Last week I posted a thread on Twitter that got more than two million impressions, on the sad state of the academic discipline of history.
I decided: I guess people are interested in this.
So I took a glance just now at what this year's conference of the Organization of American Historians looked like.
Let me share with you an entirely representative sample of the workshops held over that weekend. You may notice an extremely subtle preoccupation. Extremely subtle, I say:
Race and Gender in Nineteenth-Century America
Way-Makers, Shape-Shifters, and Trailblazers: Black, Latina, and Asian Women’s Political Activism of the 1970s
Y’all Means All: Doing Queer Southern Public History Now
A Discussion on Public Discourse: Race, Ethnicity, and Citizenship in the Late-Nineteenth and Early-Twentieth Century South
The Contradictions of Freedom: Race, Gender, and Citizenship in the Antebellum U.S.
Solidarity and the Archives: A Roundtable Discussion of Antiracist Public History
Getting the Story Straight: Queering Regional Identities
Fear of a Socialist America: Black Radicals face Right-Wing Anti-Communism
Partnering for Queer History: Community-based Archive/Oral History Work in LGBTQ+ History
Queering Public History and Remembering Our Queer Past
Queering the U.S. History Survey and Beyond
Supporting Pregnant-Capable Students in Abortion-Ban States [TW note: I think "Pregnant-Capable Students" is my favorite expression in this list]
New Histories of Marriage, Incarceration, and Two-Spirit and LGBTQ Lives in the U.S.
Proposition 187 at 30: Mexican-Origin Labor, Immigration, Social Reproduction, Structural Exclusion, Racial Capitalism, and the White Nation in Historical Perspective
Queer Spirits of New Orleans
Teaching Gender in 2024: Opportunities, Challenges, and Future Directions
Teaching K–12 History in an Educational Culture War: What Scholars Can Do to Strengthen Antiracist Education
Queering Work: LGBT Labor Histories
I realize it's all very subtle, but if you look closely you may find a slight emphasis on particular kinds of topics (but of course no political bias at all, since that would be inappropriate in an academic organization).
If you can believe it, this year marks the 20th anniversary of the publication of my book The Politically Incorrect Guide to American History, which was my effort to shake up the complacent left-wing consensus.
The New York Times editorial warning people about my book didn't actually correct me.

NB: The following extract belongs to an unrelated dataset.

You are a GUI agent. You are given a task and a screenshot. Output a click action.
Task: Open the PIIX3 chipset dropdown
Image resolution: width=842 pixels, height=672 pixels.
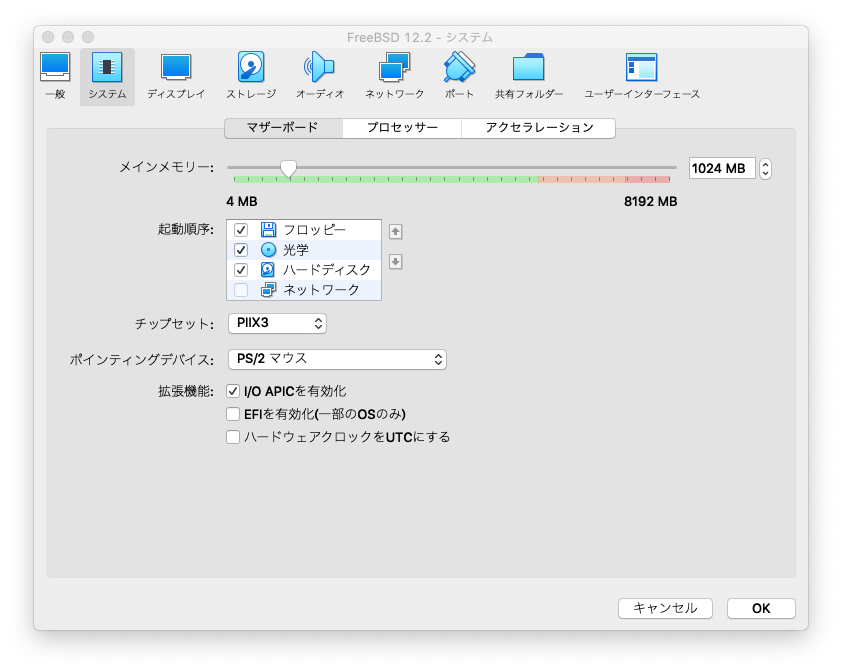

It instead took the form of: "Can you believe he said X? And Y?"
Our critics really are sad. They won't debate us because that would be to dignify us, etc., but when it occasionally does happen -- as when Dave Smith debated Christ Cuomo -- we discover the real reason: they're dopes.
In this atmosphere, I have decided not to charge for my US history courses anymore but instead to give them away for free.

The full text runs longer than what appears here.